Untitled, Walker Bernard, 1994. Courtesy Walker Bernard, and Neal Crosbie.
Untitled, Walker Bernard, 1994. Courtesy Walker Bernard, and Neal Crosbie.

From the thin, rocky ridge where a few friends and I were resting following a 13,000-foot climb, we could look out over the entire expanse of New Mexico’s Pecos Wilderness, east over the Great Plains, and north as far as Colorado, almost 200 miles away. As we sat there in a circle, sheltering each other from the strong mountain winds, we silently passed around a water bottle full of fresh peyote tea. We gulped down the bitter mixture and then lit tobacco and sage as an offering to the local spirits. As the peyote began to take effect, we took turns praying aloud for what we hoped to take from the experience.

That was six years ago, and I was nineteen at the time, but I first started using psychedelics when I was fourteen years old. I was raised at the Rochester Zen Center; my parents were on resident staff there for the first fourteen years of my life. The Zen Center, like most monastic-style Buddhist communities in America, discouraged the use of alcohol or drugs, or any substances that “clouded the mind.” There seemed to be the attitude among staff members that they had finished their reckless days of experimentation and indulgence in makyo (hallucinations), and graduated to more serious practice. Having taken the Buddhist precepts at age seven, I also had mixed feelings about drugs and experimentation. 

So while on the one hand I was coming from a place that definitely saw the use of drugs as a juvenile indulgence, on the other hand I was just entering my teenage years and wanted to test the bounds of reality a little bit. I “converted” to Tibetan Buddhism, which I have practiced with some degree of leisure ever since. 

Fundamentally, I saw the use of psychedelics as a process of self-inquiry, which seemed to be entirely in keeping with Buddhist thought. Testing the bounds of reality, asking “What is the nature of mind?”, seeing the impermanence in all phenomena, and having one’s sense of self challenged seemed to be not only elements of the psychedelic experience but also basic tenets of Buddhist practice. So while there was something of a moral question when I began dropping acid, there was never the idea that what I was doing was in any way out of sync with my basic Buddhist philosophy. 
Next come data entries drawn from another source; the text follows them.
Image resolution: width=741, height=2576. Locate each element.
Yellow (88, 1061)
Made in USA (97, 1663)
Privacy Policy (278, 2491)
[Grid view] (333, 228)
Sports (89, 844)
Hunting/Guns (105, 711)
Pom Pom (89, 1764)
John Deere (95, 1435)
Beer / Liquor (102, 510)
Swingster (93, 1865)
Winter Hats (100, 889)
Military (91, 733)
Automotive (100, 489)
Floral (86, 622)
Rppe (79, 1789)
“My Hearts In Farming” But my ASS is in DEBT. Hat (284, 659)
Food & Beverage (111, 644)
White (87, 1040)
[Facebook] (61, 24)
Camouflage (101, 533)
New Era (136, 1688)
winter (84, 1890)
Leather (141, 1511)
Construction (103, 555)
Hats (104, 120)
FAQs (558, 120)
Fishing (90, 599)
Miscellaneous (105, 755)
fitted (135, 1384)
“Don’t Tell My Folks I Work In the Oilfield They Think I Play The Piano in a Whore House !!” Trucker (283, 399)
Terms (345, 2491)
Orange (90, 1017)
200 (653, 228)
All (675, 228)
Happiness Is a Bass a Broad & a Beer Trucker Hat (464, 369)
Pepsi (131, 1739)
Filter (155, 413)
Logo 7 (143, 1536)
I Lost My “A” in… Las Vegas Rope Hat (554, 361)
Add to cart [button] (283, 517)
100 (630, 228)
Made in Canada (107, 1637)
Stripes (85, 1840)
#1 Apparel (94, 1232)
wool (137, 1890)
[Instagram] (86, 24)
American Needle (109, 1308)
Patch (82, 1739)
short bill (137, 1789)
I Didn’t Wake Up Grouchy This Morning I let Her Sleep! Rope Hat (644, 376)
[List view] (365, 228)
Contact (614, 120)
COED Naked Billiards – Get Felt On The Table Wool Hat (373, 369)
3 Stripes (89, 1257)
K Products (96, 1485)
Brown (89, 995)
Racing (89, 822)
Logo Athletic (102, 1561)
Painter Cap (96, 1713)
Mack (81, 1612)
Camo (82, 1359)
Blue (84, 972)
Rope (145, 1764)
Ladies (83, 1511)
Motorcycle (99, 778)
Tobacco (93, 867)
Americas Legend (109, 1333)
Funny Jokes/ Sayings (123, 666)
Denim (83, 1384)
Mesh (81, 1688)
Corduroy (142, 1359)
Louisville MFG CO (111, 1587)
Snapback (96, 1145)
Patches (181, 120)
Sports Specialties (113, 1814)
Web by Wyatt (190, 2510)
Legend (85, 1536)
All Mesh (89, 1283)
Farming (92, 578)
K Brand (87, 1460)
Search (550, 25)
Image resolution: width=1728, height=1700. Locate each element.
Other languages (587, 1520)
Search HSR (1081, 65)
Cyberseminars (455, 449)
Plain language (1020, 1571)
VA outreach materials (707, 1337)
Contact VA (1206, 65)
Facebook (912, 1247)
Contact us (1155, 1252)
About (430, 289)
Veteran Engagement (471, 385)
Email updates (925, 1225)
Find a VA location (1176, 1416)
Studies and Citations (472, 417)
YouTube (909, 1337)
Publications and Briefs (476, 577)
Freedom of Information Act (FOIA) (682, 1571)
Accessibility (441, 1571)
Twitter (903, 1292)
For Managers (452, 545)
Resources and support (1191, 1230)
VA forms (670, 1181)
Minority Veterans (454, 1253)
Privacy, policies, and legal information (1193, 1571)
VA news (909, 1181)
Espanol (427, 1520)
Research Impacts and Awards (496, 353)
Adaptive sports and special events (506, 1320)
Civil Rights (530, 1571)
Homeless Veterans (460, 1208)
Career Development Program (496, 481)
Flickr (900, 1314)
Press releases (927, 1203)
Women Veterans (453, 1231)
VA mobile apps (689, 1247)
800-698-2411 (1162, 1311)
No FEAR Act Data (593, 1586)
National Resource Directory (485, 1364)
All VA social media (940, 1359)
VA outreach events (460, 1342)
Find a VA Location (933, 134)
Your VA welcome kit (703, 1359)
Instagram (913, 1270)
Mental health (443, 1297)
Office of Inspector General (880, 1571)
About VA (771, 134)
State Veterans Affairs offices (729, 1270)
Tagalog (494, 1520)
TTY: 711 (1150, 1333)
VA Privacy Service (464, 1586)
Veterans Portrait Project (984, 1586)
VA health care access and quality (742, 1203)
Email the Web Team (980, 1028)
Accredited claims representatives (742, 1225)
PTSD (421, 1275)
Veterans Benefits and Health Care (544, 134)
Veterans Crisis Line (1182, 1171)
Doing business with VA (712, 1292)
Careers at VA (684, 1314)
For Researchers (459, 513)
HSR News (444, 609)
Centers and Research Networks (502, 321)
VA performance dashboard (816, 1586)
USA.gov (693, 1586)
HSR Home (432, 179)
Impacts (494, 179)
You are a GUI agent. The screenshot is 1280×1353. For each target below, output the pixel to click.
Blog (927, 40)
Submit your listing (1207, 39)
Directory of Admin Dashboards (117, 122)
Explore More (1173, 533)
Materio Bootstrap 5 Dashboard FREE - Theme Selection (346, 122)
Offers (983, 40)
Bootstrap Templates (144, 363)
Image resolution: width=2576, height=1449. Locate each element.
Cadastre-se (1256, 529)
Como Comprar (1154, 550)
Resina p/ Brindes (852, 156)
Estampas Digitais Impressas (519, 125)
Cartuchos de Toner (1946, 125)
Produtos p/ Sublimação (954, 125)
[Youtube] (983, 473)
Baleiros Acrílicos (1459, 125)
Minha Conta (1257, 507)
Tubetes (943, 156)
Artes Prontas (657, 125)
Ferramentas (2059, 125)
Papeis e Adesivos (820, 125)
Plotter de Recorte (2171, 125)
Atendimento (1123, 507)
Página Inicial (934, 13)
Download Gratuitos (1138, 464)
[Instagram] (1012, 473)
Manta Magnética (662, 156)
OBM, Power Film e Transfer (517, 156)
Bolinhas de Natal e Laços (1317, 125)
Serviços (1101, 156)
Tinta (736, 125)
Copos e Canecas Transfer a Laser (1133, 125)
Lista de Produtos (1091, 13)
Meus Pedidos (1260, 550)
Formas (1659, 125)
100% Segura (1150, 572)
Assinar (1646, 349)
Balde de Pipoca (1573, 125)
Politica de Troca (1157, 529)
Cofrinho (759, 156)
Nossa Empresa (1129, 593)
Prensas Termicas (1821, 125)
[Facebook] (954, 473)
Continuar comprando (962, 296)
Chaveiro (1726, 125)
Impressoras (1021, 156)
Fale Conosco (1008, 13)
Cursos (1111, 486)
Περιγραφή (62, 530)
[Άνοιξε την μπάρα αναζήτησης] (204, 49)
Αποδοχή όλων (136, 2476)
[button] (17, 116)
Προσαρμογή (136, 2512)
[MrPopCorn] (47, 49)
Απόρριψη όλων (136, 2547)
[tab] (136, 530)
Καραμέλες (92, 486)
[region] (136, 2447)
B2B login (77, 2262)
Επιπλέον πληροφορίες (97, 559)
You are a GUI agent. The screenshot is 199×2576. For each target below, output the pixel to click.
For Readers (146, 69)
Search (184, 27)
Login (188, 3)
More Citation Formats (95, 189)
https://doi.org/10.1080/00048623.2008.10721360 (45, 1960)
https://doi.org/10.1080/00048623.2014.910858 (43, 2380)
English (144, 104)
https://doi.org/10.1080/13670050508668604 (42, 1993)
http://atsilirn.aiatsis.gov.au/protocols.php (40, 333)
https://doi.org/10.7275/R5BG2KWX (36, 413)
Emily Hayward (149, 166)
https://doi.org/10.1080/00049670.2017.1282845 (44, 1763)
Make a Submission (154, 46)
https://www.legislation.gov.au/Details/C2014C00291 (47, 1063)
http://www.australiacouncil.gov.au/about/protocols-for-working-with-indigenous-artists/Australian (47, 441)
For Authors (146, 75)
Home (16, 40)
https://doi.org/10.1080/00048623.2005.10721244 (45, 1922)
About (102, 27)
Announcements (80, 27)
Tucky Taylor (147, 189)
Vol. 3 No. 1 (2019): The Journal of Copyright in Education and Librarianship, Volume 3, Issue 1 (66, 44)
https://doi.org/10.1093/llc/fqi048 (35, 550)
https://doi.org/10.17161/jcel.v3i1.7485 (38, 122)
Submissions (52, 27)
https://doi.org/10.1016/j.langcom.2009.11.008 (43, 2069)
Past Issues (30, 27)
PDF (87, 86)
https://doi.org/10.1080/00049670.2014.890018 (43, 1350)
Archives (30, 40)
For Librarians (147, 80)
Having been raised a Buddhist, the lotus lands and deva realms I saw on acid were not new phenomena, but felt quite familiar. Spending my adolescence juiced on mushrooms and peyote, and running through the thick pine forests of northern New Mexico howling at the moon, I didn’t feel as if I was experiencing anything drastically new on acid. It seemed like more of an extension of my Buddhist childhood. I saw collapsing landscapes breathing and melting into one another, and I thought: impermanence! All connection to words, thoughts, and the intellect shattered, and I knew the experience of selflessness.